Bendigo and Adelaide Bank Limited (ASX – BEN) delivered a mixed full-year result for FY25, showcasing robust customer growth and deposit inflows alongside challenges in earnings. The bank’s customer numbers rose 11% year-on-year to 2.9 million, reflecting successful engagement and expansion efforts, particularly through its digital platforms and the Bendigo Lending Platform.

Customer deposits increased by 6.6%, with an 8.5% rise in lower cost deposits such as savings and transaction accounts, underscoring the strength of the bank’s deposit franchise. This growth was supported by both proprietary and Community Bank branch networks, which remain vital sources of stable funding.

Lending Growth Driven by Digital and Platform Channels

Residential lending grew 7.6% for the year, outpacing system growth, with digital channels and the Bendigo Lending Platform accounting for 71% of total residential lending settlements in the second half.

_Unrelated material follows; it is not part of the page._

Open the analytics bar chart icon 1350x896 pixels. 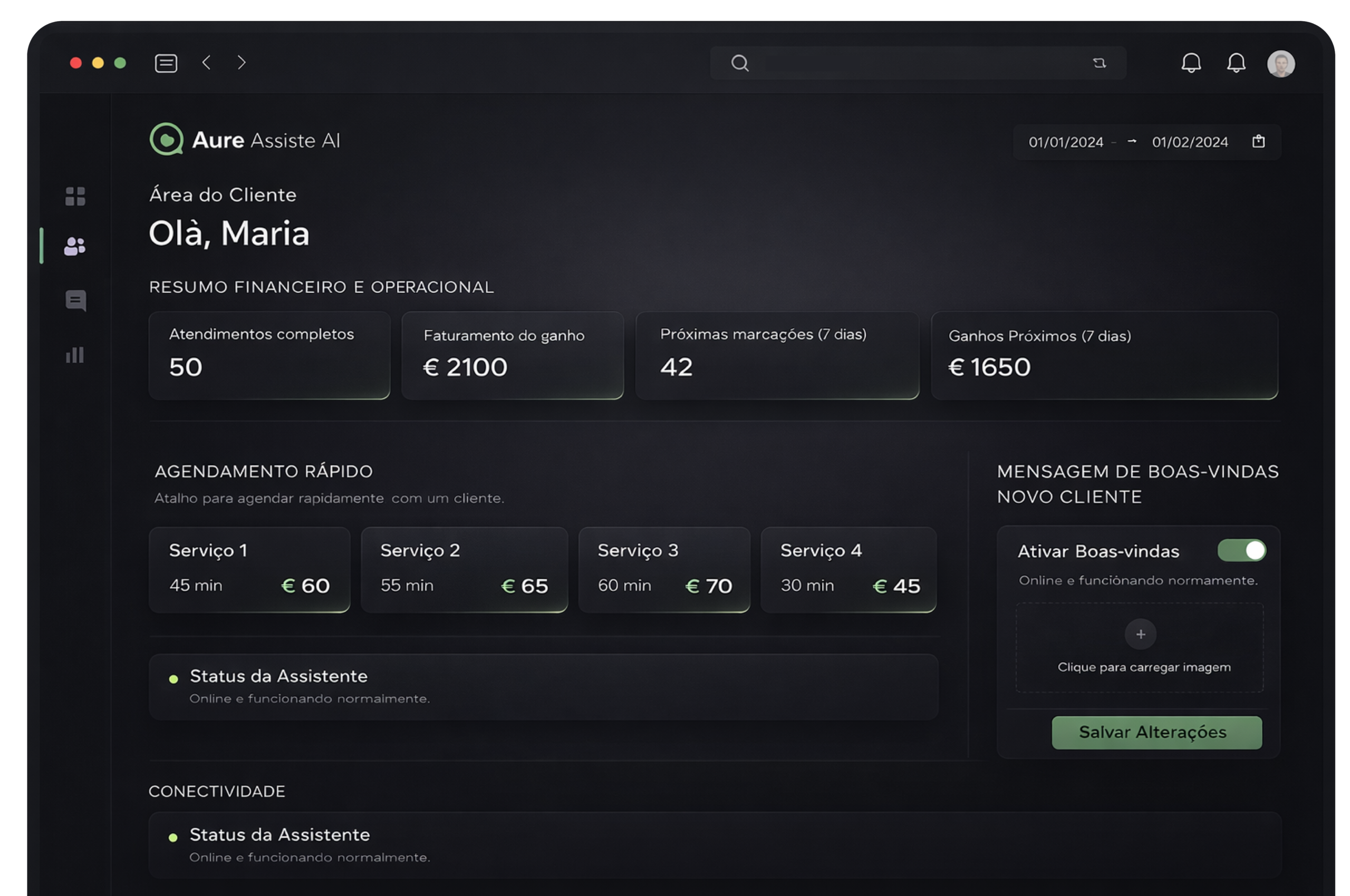point(75,355)
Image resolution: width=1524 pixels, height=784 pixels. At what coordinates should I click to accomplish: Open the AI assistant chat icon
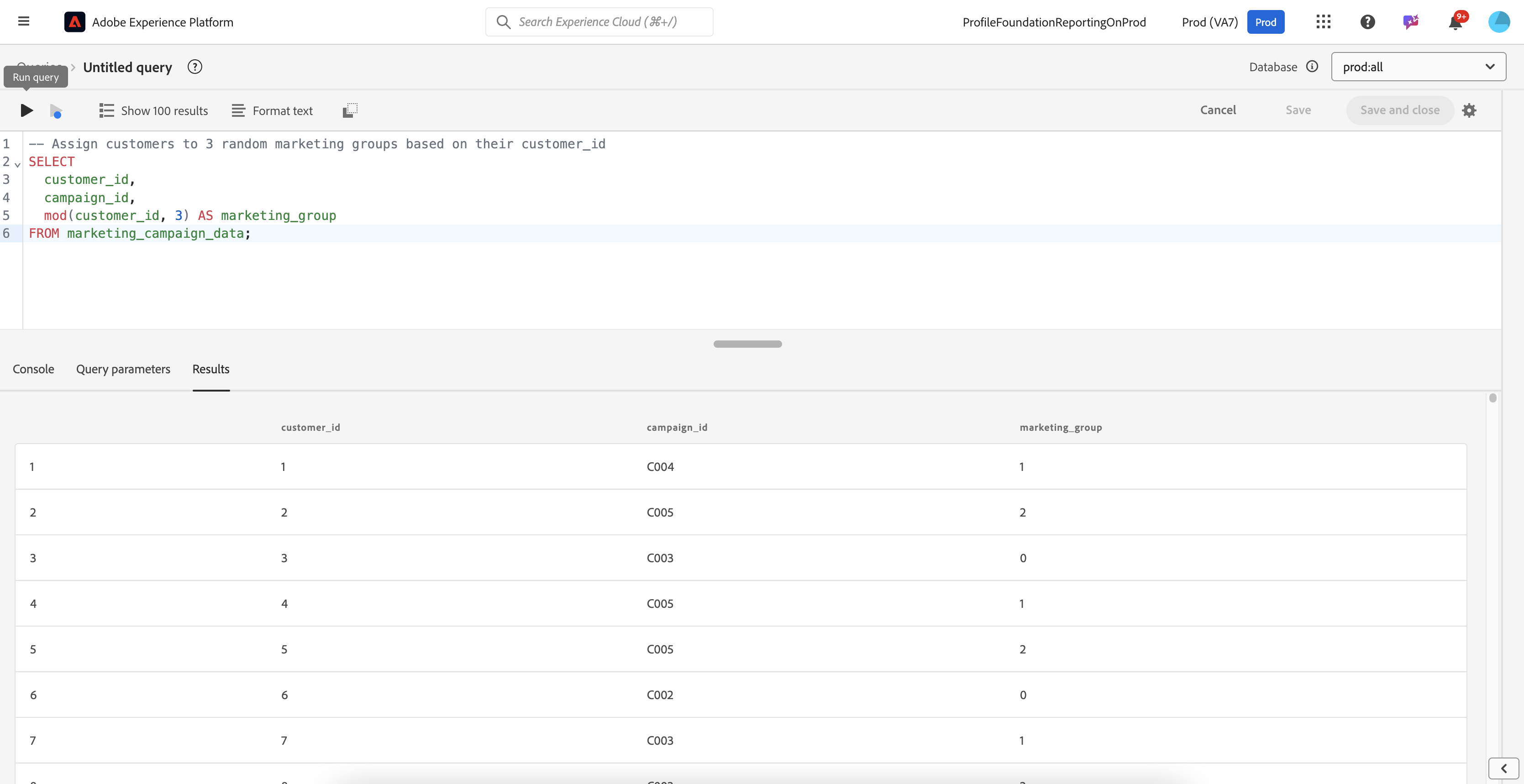point(1411,22)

The bank also reported a 2.7% increase in Business and Agribusiness lending, with particular momentum in SME and commercial property sectors.

Despite this lending growth, net interest margin (NIM) remained stable at 1.88% in the second half, reflecting repricing efforts amid two cash rate cuts during the period. The bank noted that margin pressure from deposit and lending pricing was partly offset by benefits from replicating portfolios.

Earnings Impacted by Goodwill Impairment and Investment Spend

On the earnings front, Bendigo Bank reported cash earnings after tax of $514.6 million, down 8.4% from the prior year. Statutory earnings were significantly affected by a $539.5 million goodwill impairment charge related to the bank’s operating model restructure and core banking consolidations. Operating expenses rose 7.7%, driven by planned investment spend and inflationary pressures, particularly in staff and technology costs.

Credit expenses benefited from a net writeback, reflecting a strong credit profile and revised collective provision overlays, supporting the bank’s cautious but optimistic outlook on asset quality.

Strategic Focus on Digital, Efficiency, and Sustainability

Bendigo Bank launched its 2030 strategic plan, emphasizing five pillars – enhancing digital ease, simplifying operations, deepening customer relationships, setting trust and societal impact benchmarks, and reinventing banking for a new generation through its Up digital bank. The bank aims to achieve a return on equity above 10% by 2030, maintain a dividend payout ratio of 60-80% of cash earnings, and keep business-as-usual expenses within inflationary limits.

On the sustainability front, the bank continues to advance its ESG commitments, including ambitious climate targets, gender diversity goals, and community investment through its unique Community Bank model, which returned $50 million to communities in FY25 alone.

Capital Position and Dividend Stability

Bendigo Bank’s capital position remains strong, with a Common Equity Tier 1 (CET1) ratio of 11.00%, comfortably above major banks on a standardised basis. The bank declared a final dividend of 33 cents per share, consistent with the prior year, reflecting a payout ratio of approximately 75% for the half. The Dividend Reinvestment Plan (DRP) will be neutralised for the sixth consecutive half, underscoring disciplined capital management.

Bottom Line?

Bendigo Bank’s FY25 results highlight resilient growth and strategic progress, but investors will watch closely how the bank navigates margin pressures and executes its 2030 vision.

Questions in the middle?

  • How will Bendigo Bank manage margin compression amid ongoing cash rate cuts?
  • What impact will the goodwill impairment have on future capital and earnings trajectories?
  • How effectively can the bank scale its digital platforms and deepen customer engagement?